I saw a piece on TV that featured a guy who puts up videos of himself doing splits in strange places in the world. He has millions of followers. So many that companies pay him millions of dollars to do his goofy acts with their product in his hands. (Does the equation really work: I see a guy do goofy stuff + I see the guy do goofy stuff holding a particular brand of mop = I buy the mop? Companies believe so, in great numbers, to enormous sums of investment.)
What amuses?/bemuses?/disturbs? me is that millions of people watch this guy and others who do similar stupid stuff. How did the first person find this guy? Why did so many others watch, and continue to watch? It does not seem a good use of time. It does not seem worthwhile.
But I myself certainly waste a lot of time, things that are not worth the while. Perhaps on stuff the guy-doing-silly-stuff-watchers would find ridiculous. Perhaps they would find my blog posts a waste of time, both the writing them and the reading of them. And look at you! Taking the time to read it when you could be doing any number of other important or flagrantly unimportant things.
Hannah Arendt wrote, “Nothing and nobody exists in this world whose very being does not suppose a spectator. In other words, nothing that is, insofar as it appears, exists in the singular; everything that is is meant to be perceived by somebody…”

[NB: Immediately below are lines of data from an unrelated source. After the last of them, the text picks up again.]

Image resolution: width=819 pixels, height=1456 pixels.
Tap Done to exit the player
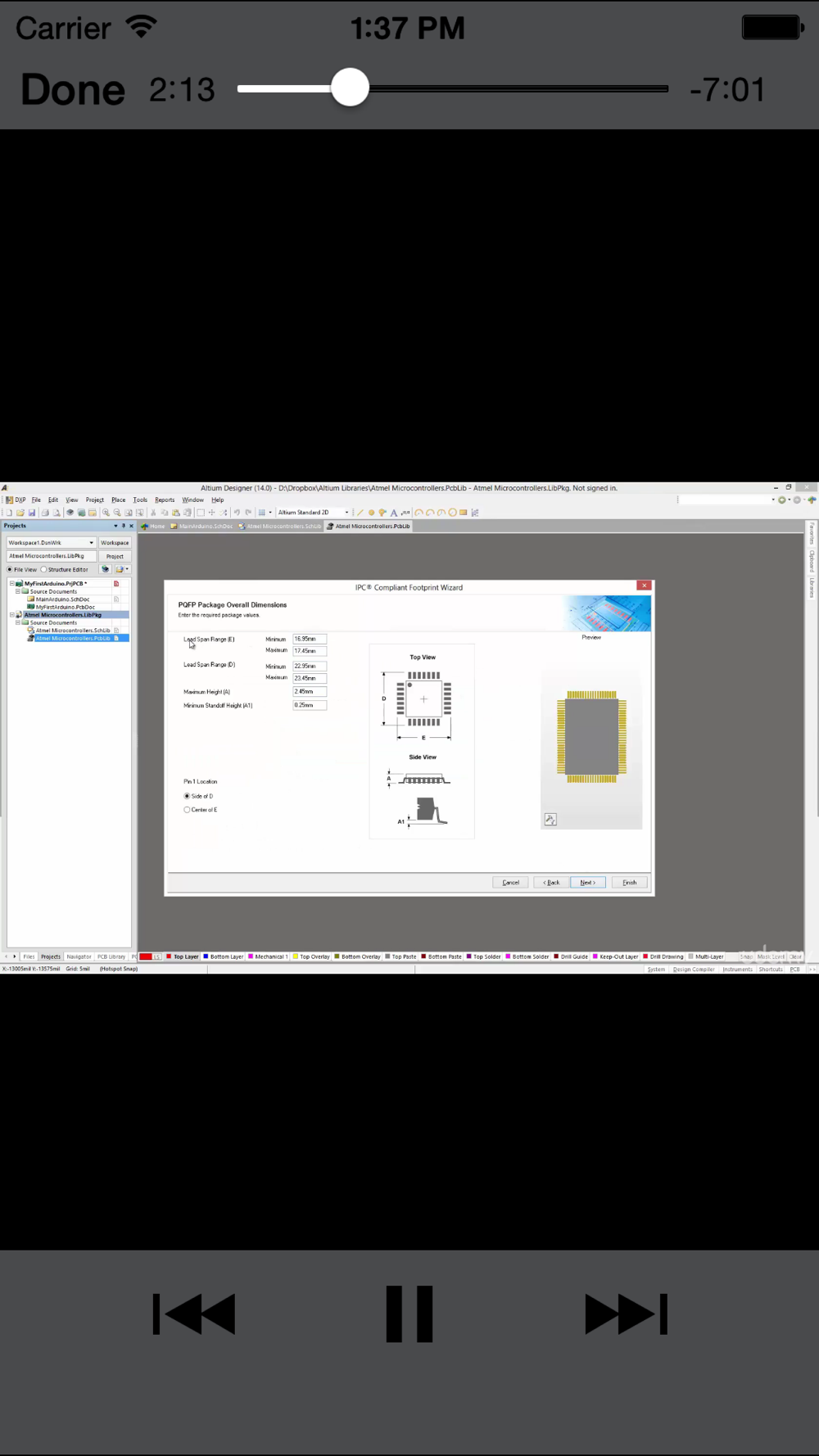73,89
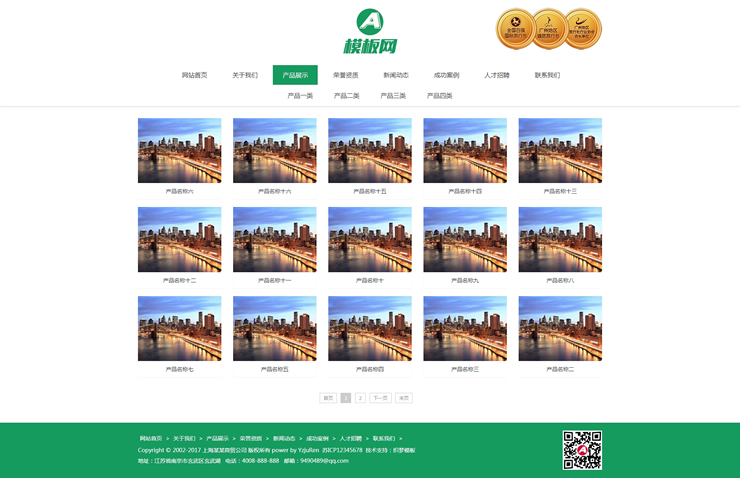Open the 网站首页 menu item
Viewport: 740px width, 478px height.
coord(195,75)
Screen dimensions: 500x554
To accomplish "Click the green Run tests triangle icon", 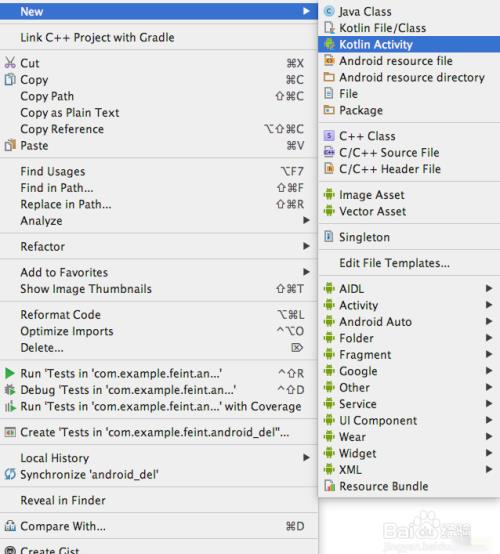I will tap(10, 373).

The Splitting Man needs me; I need him. I could not exist but for another, an other, wending his or her silly way through an encounter in the world that may include me. But if Splitting Man does not see me, but I have seen him, do I exist? If I’ve only seen him on TV, does he exist? What does he have to say to me? If he could speak to me, create me in the listening, what would he say? And would I buy it?